---- Okuma metni
ELENA FERRANTE - benim olağanüstü akıllı arkadaşım

NAPOLİ ROMANLARI – BİRİNCİ KİTAP

Bu kitabı Oray Eğin’in gazetedeki köşesinde gördüm, daha öncesinde hiç dikkatimi çekmemiş, meğer çok sevilen, bir çok dile çevrilen, öve öve bitirilemeyen bir seri romanmış (kitabın başında tam 11 sayfa bu övgülere yer vermişler)... 

Ben seri kitapları da (ki bu bir dörtleme Türkçeye ilk ikisi çevrilmiş), çok satanları da pek sevmiyorum ama hem köşe yazısında yazılanlar ilgimi çekti hem de yazarın kimliğini gizli tutması kitabı okumama sebep oldu... takma isimle yazılan romanların -hiçbir alakası olmamasına rağmen- iyi çıktığını düşünüyorum, bunun nedeni de Trevanian (sonradan kimliği açıklandı), Emile Ajar (şimdi Romain Gary olduğunu biliyoruz) ve John Twelve Hawks (kim olduğu halen bilinmiyor) gibi yazarların kitaplarını beğenmemdi... her neyse hemen gidip aldım ve okumaya başladım...
--------
---- Veri seti
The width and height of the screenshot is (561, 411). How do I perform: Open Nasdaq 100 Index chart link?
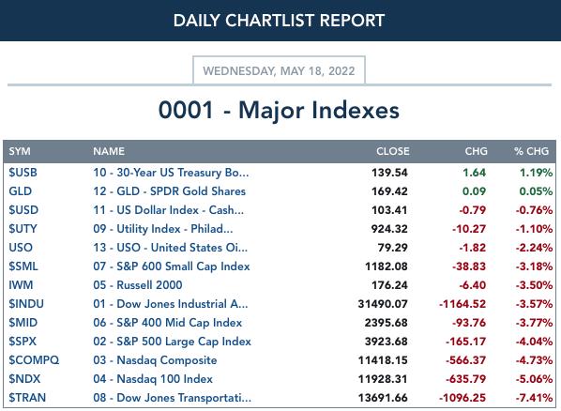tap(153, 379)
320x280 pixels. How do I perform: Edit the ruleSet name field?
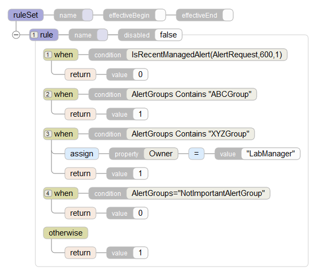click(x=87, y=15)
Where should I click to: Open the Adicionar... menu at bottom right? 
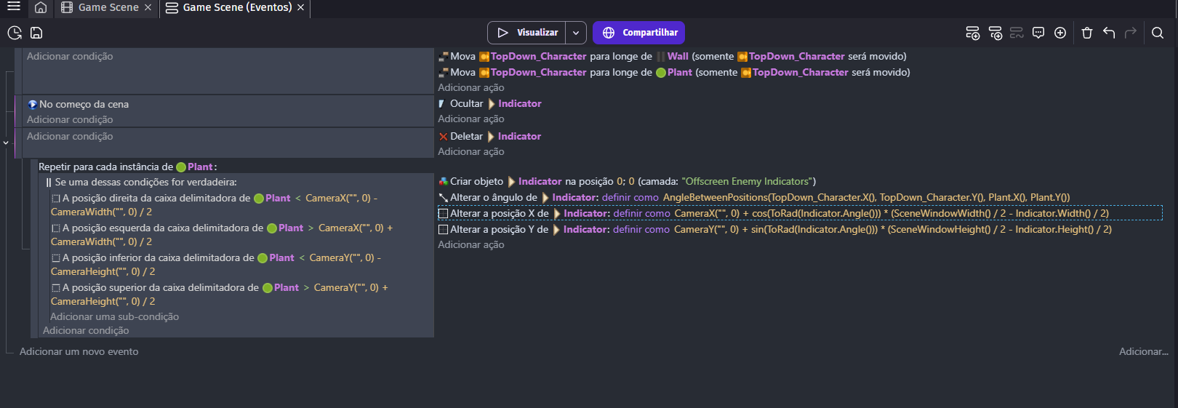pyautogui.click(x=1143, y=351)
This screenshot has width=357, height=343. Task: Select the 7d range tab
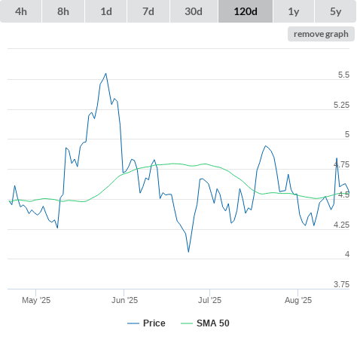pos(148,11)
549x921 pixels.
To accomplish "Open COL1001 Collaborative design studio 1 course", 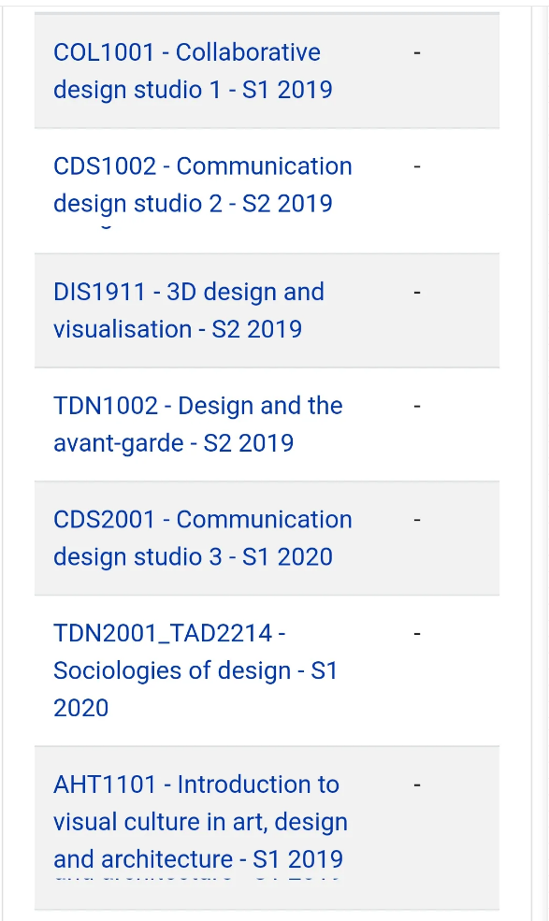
--------
**Kısa alıştırma 1:** Ferrante kitabı üzerine yazıda "ELENA FERRANTE - benim" sözlerinden "övgülere yer vermişler)..." sözlerine kadar olan kısmı, bu sözler de dahil, yeniden yaz. Yazarken "gazetedeki" yerine "dergideki" koy.
**Kısa alıştırma 2:** Ferrante'nin romanı üzerine yazıyı kaldığı yerden sürdür.

**Cevap 1:**
ELENA FERRANTE - benim olağanüstü akıllı arkadaşım

NAPOLİ ROMANLARI – BİRİNCİ KİTAP

Bu kitabı Oray Eğin’in dergideki köşesinde gördüm, daha öncesinde hiç dikkatimi çekmemiş, meğer çok sevilen, bir çok dile çevrilen, öve öve bitirilemeyen bir seri romanmış (kitabın başında tam 11 sayfa bu övgülere yer vermişler)...

**Cevap 2:**
1950'lerde Napoli'nin varoş semtlerinin birinde yaşayan iki küçük kızın (Lila ve Lenu) aileleri, arkadaşları, öğretmenleri ve mahalleli ile birlikte hayatlarını anlatıyor, birçok kişi yazarın otobiyografisi olduğu şeklinde tahminde bulunuyor... ilk kitap kızların 8-9 yaşından başlıyor 16 yaşlarına kadar olan zamanı anlatıyor... Lila zeki ve baskın, Lenu akıllı ve edilgen bir karakter, aralarındaki tüm ilişki Lenu’nun hayatının merkezine Lila’yı oturtmasına ‘’Sadece Lila aklımdan çıkmıyordu ve o da mektuplarıma yanıt vermiyordu. Ben yanında yokken başına güzel ya da kötü bir şeyler gelmesinden korkuyordum. Bu eski bir korkuydu, üzerimden bir türlü atamıyordum: onun hayatına ait parçalardan yoksun kalırsam kendi hayatımın yoğunluğu ve anlamı kaybolacak sanıyordum.’’ dayanıyor... Lenu ışığa doğru uçan böcekler gibi tüm hayatını Lila’ya endeksliyor ama kendi hayatı da biraz şans biraz da Lila’ya yetişeceğim diye çok çalışmasıyla iyi bir duruma geliyor ve hikaye, arkadaşlıkları, sevgilileri, hayalleri, umutları ile devam ediyor...

Roman fena değil ama bunca insan neyi bu kadar çok sevdi, çok övdü bilemedim... kitabın üçte ikilik kısmını hoşlanmadan okudum açıkçası, sonrasında biraz daha iyi oldu ama seri olmasından da kaynaklanan bir yerinde sayma durumu vardı... mevcut bir hikayeyi dört kitaba yaymak isteyince konu olduğu yerde duraklıyor ve bence bu kitabın en büyük sorunu bu...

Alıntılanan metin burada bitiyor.